On 19.04.2016 15:41, Arnd Bergmann wrote:
> On Tuesday 19 April 2016 11:42:25 Stefan Roese wrote:
>> On 18.04.2016 15:57, Arnd Bergmann wrote:
>>> On Monday 18 April 2016 15:00:52 Stefan Roese wrote:
>>>> On 18.04.2016 13:32, Arnd Bergmann wrote:
>>> Ok, so I looked up the datasheet again and understood now that it
>>> actually does both ways: a) the direct read/write that I had always assumed
>>> it did with automatic cmd/addr/data generation, and b) the mode where
>>> you do each write transfer separately as implemented by your patch.
>>>
>>> Those two modes seem to be wildly different in their needs for address
>>> space:
>>>
>>> - For a) we definitely need the mapping to be the same size as the
>>>     addressable storage of the SPI-NOR (or other device that fits
>>>     into the cmd/addr/data pattern supported by the hardware)
>>>
>>> - For b) the address is ignored and at most 32 bytes are transfered,
>>>     so whatever the smallest MBUS mapping window size is would certainly
>>>     be enough.
>>>
>>> As a side-note, I see that you use a regular devm_ioremap_resource(),
>>> which I assume prevents the transfers from ever being more than
>>> a single 4-byte word, while burst mode with up to 32 bytes likely
>>> requires a write-combining mapping.
>>
>> Thanks for the hint. I've tested again with devm_ioremap_wc() and the
>> resulting SPI TX time is identical to the one using the driver with
>> the uncached (non write-combined) mapping. This is most likely a
>> result of the already fully saturated SPI bus speed being the
>> bottle-neck here.
>
> Ok
>
>> A bit more testing has shown, that using devm_ioremap_wc() leads
>> to sporadic failures in the FPGA image downloading though.

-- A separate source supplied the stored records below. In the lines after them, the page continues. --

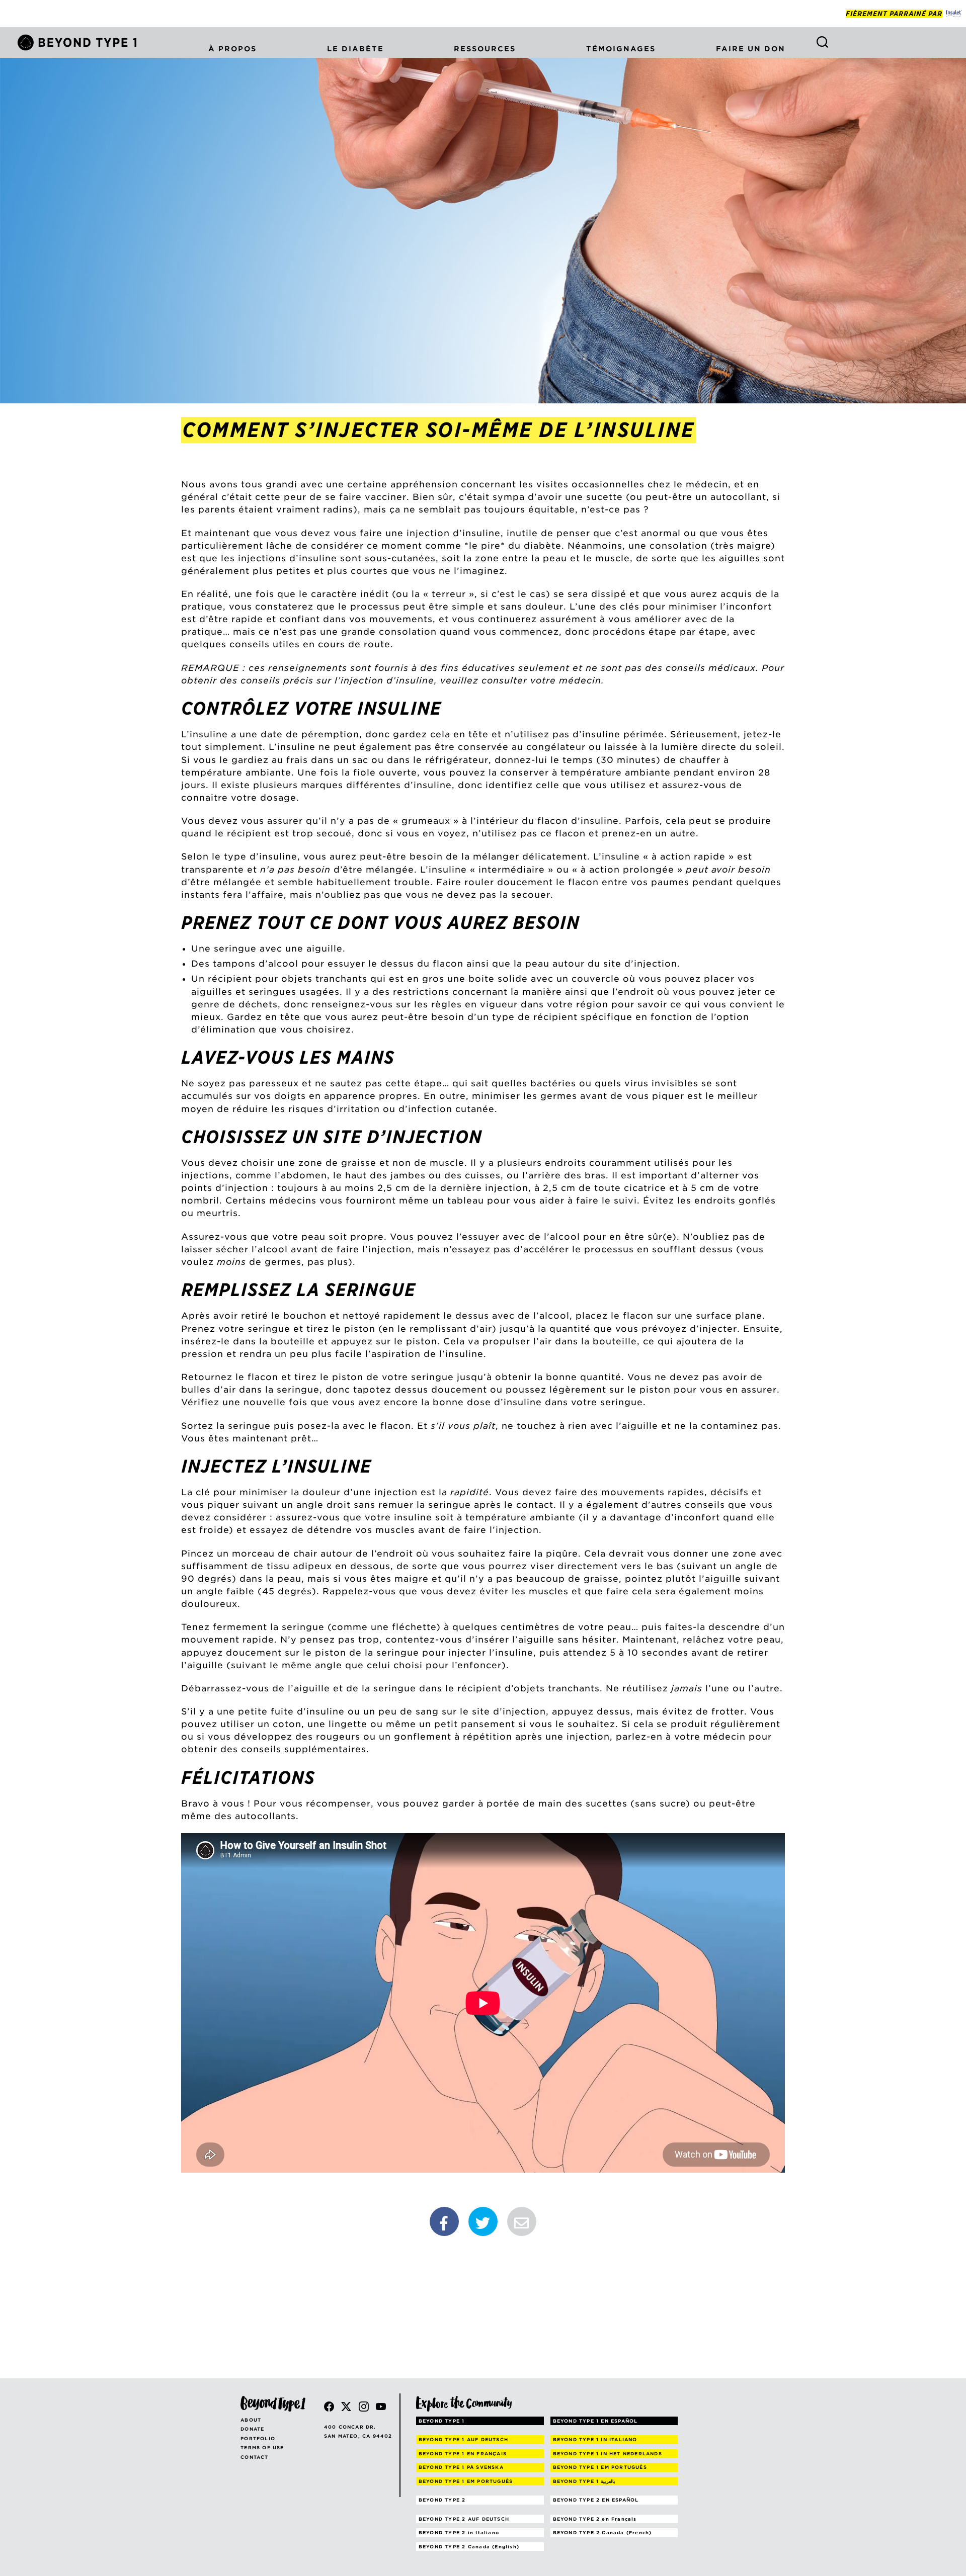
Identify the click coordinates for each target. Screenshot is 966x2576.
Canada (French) (602, 2532)
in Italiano (459, 2532)
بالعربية (584, 2481)
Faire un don (750, 49)
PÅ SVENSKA (461, 2467)
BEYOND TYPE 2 (442, 2500)
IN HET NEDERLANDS (607, 2453)
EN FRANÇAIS (463, 2453)
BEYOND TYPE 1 (442, 2421)
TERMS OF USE (262, 2447)
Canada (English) (469, 2546)
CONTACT (254, 2457)
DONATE (252, 2429)
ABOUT (250, 2420)
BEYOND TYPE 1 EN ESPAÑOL (595, 2421)
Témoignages (621, 49)
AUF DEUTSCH (463, 2439)
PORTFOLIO (257, 2438)
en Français (595, 2519)
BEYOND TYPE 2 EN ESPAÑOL (596, 2500)
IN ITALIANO (595, 2439)
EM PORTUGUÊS (600, 2467)
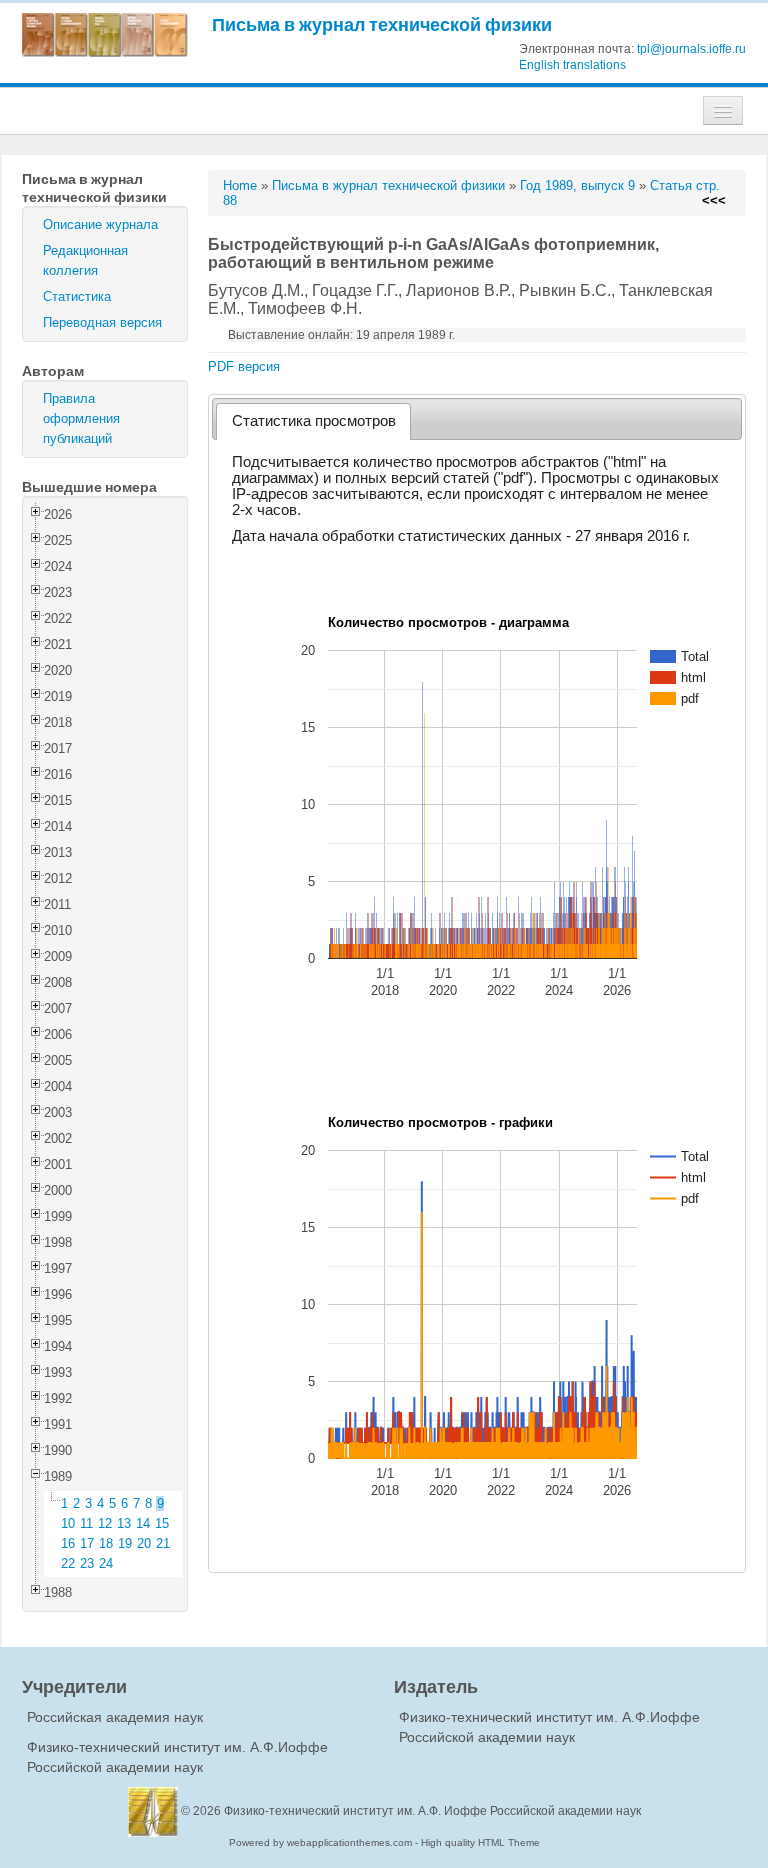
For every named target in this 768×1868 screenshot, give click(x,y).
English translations (572, 65)
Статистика (77, 296)
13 (124, 1523)
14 (143, 1523)
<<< (714, 200)
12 (105, 1523)
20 (144, 1543)
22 (68, 1563)
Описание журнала (100, 224)
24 (106, 1563)
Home (240, 185)
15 (162, 1523)
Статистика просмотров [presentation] (314, 421)
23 (87, 1563)
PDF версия (244, 366)
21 (163, 1543)
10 (68, 1523)
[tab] (313, 421)
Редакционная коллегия (85, 260)
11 (86, 1523)
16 (68, 1543)
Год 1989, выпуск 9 (577, 185)
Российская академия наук (115, 1717)
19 (125, 1543)
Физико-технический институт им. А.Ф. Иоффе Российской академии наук (432, 1811)
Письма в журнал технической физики (382, 24)
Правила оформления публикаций (81, 418)
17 (87, 1543)
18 (106, 1543)
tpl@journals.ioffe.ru (691, 49)
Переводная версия (102, 322)
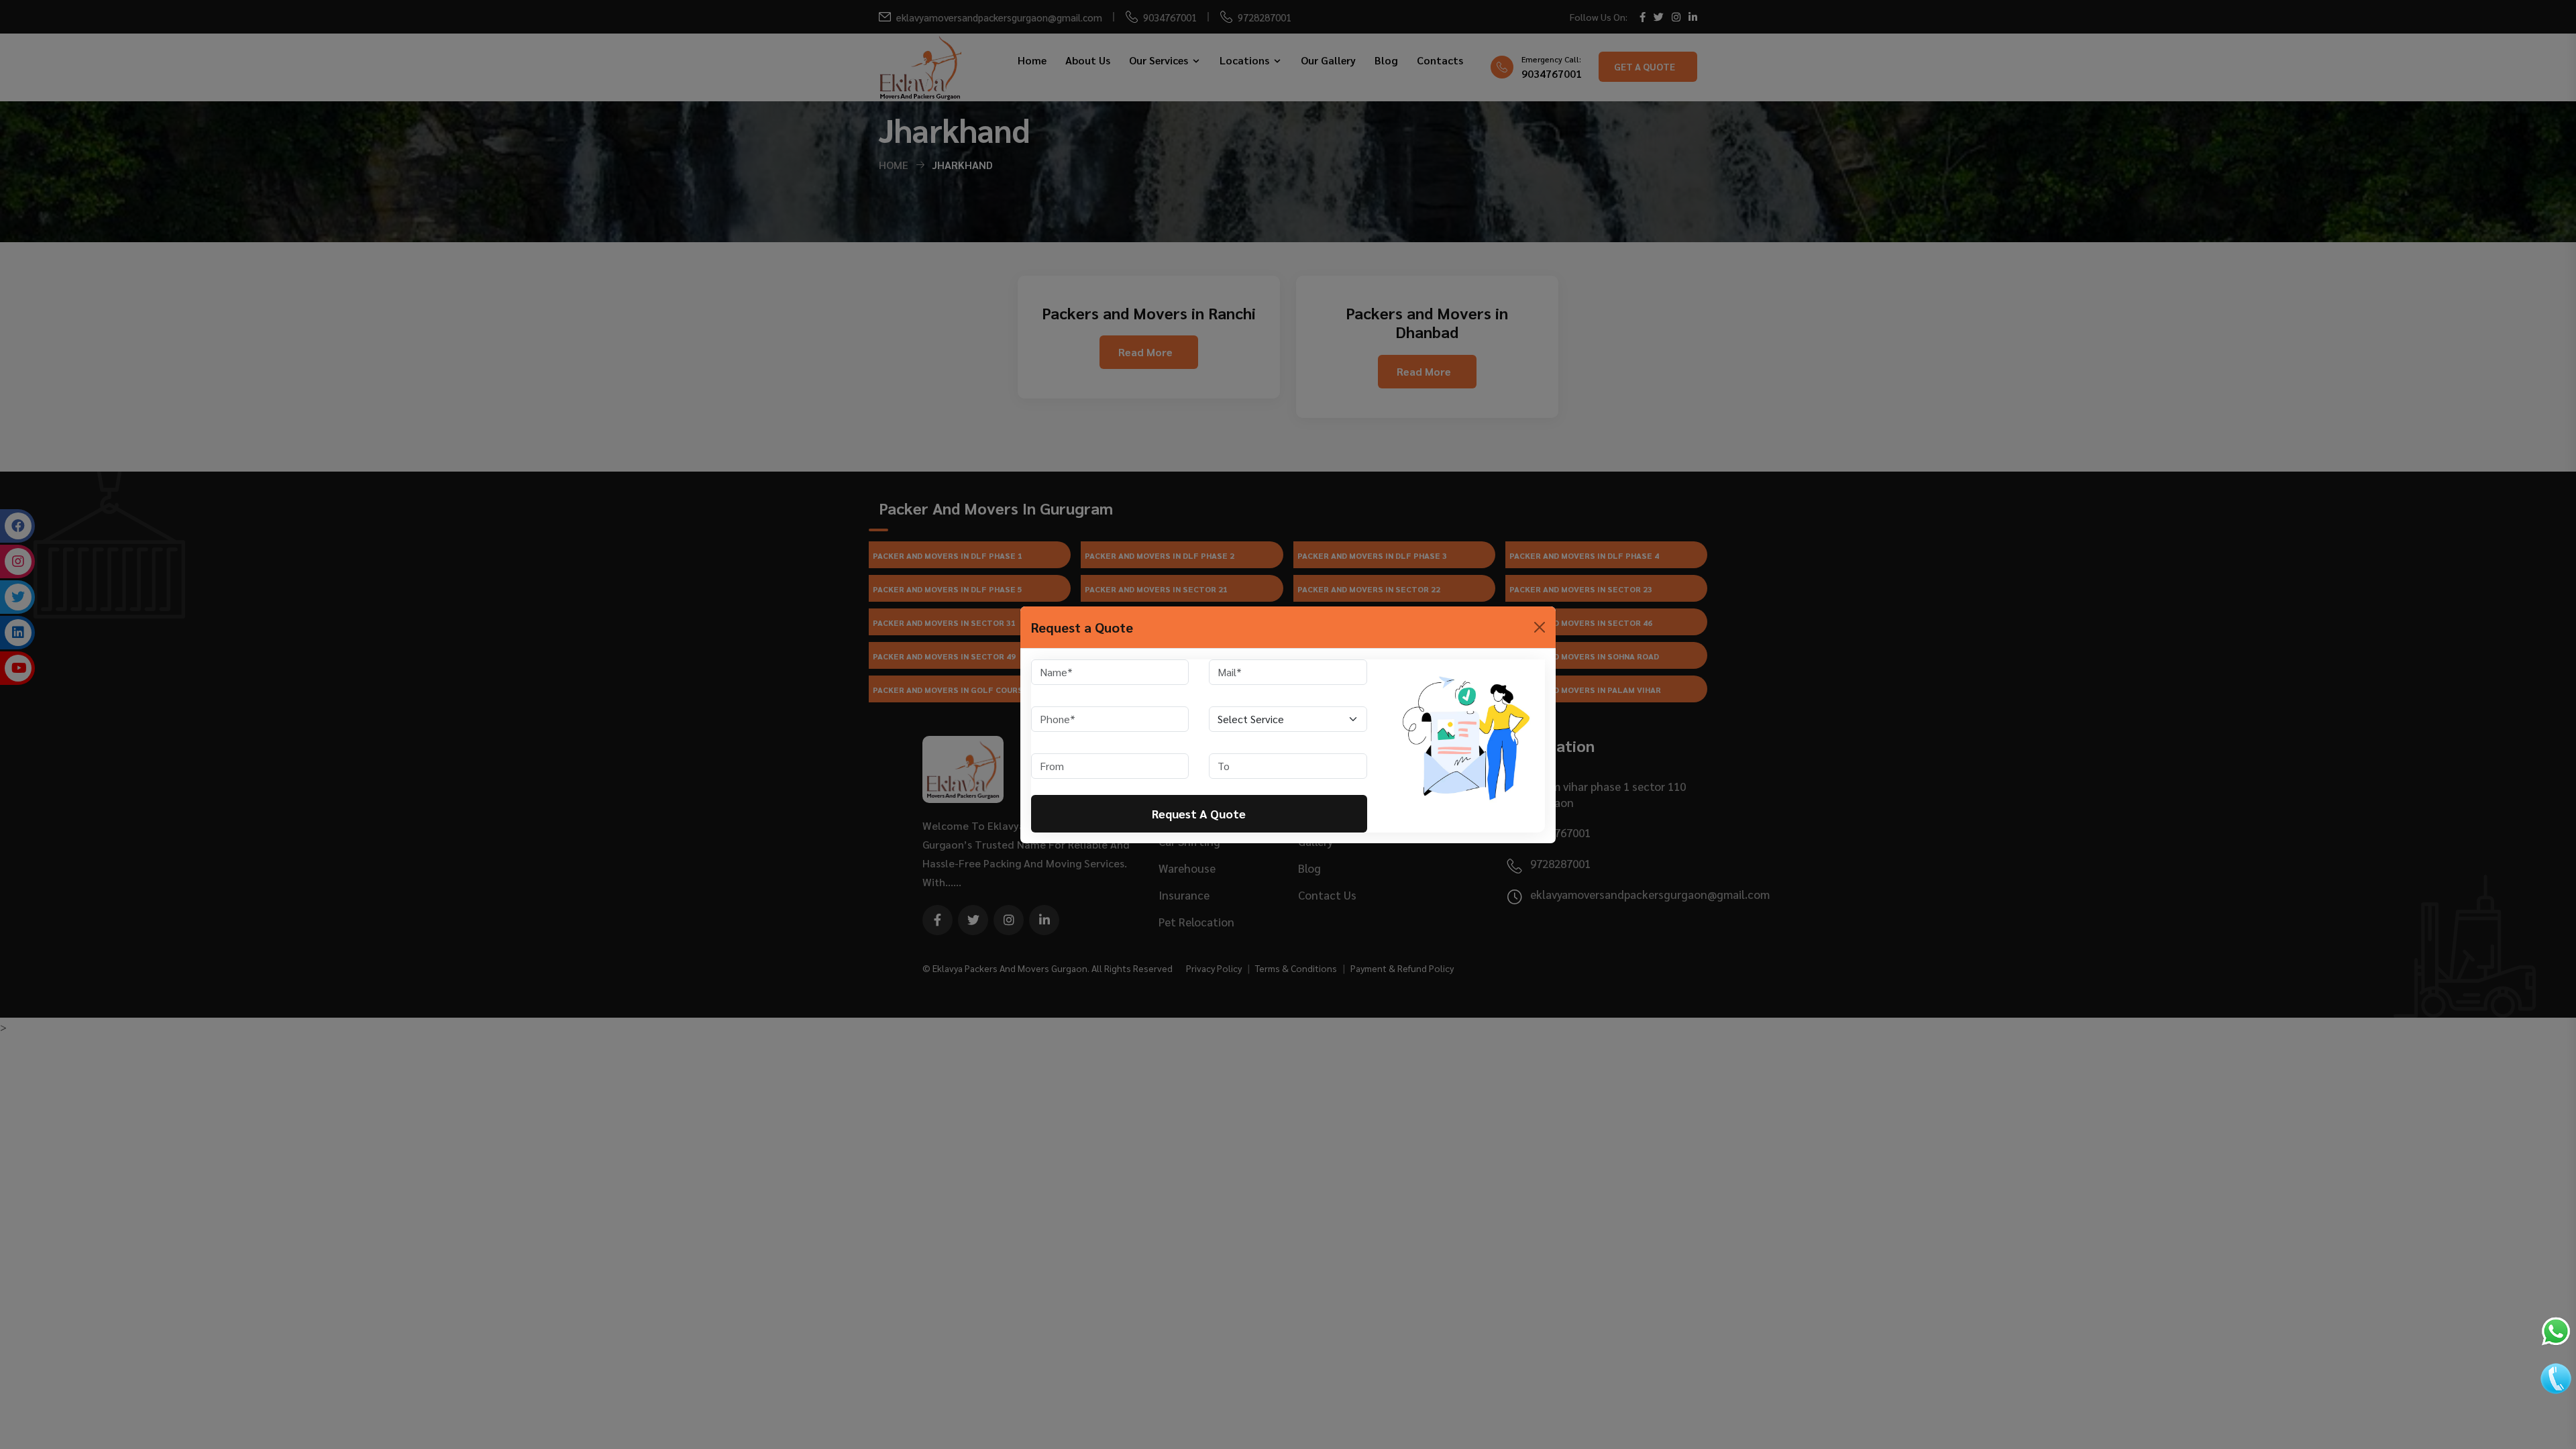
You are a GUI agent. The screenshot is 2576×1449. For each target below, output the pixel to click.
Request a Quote (1199, 813)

Now
>> I'm unsure, if its really worth to add some cache flushing after
>> the memcpy() call here (flush_cache_vmap ?) or better keep the
>> uncached ioremap in place.
>
> The cache is not involved here, as devm_ioremap_wc is still uncached.
> However it's possible that memcpy has other issues here. If you
> don't gain anything from sending more than 32 bits at a time,
> writesl() might be a better alternative, but it requires the data
> to be 32-bit aligned in RAM. If the buffer is not aligned, the
> memcpy() might already cause problems in case the kernel
> implementation does not send the data in the correct order.
>
> memcpy_toio() could also be helpful here.
>
>>>>> This means that the 1MB window is probably a reasonable size (provided
>>>>> that the (most importantly) the SPI-NOR driver can guarantee that it
>>>>> never exceeds this).
>>>>
>>>> I have no problem switching from 1MiB to using 0xffffffff in the
>>>> SPI controller 'reg' node to allow even bigger windows in v6.
>>>
>>> How do you decide how much of the window to map though? Using 0xffffffff
>>> is nice because it better represents what the hardware looks like
>>> and doesn't limit you from having arbitrarily large mbus windows
>>> based on your needs, but you'd probably have to try mapping various
>>> sizes then to find the maximum supported one, or you'd have to do
>>> some ugly parsing of the parent node ranges.
>>
>> This is for the single-window mode, right? My comment above was
>> still referring to the original implementation. And yes, this
>> gets a bit complicated and is most likely not really necessary.
>> So I would prefer to keep the mapping fixed to a max. of 1MiB for
>> now.
>
> No, I also meant the separate windows here. Based on the discussion
> above, I think the driver can ideally just ioremap 4KB for devices
> other than SPI-NOR, and then you can list the 0xffffffff length.
>
>>> In this example, you have to configure the SPI controller to have 1MB per CS
>>> in single-window mode using the "SPI DecodeMode" and "SPI CS Adress Decode"
>>> registers. The mbus then contains two mappings, one 2MB window spanning
>>> CS3 and CS4 in a continuous CPU range, and one 64K window for a device at
>>> CS6, making it as small as possible to conserve CPU address space.
>>
>> Thanks. I've prepared a new version implementing this single-
>> window mode. Please let me know how you prefer the cache issue
>> above to be handled (uncached mapping, flush or ?) and I'll
>> update the patch accordingly.
>
> If a write-combining mapping doesn't help you here, just use the normal
> ioremap as before.

Okay, switching back to the normal ioremap.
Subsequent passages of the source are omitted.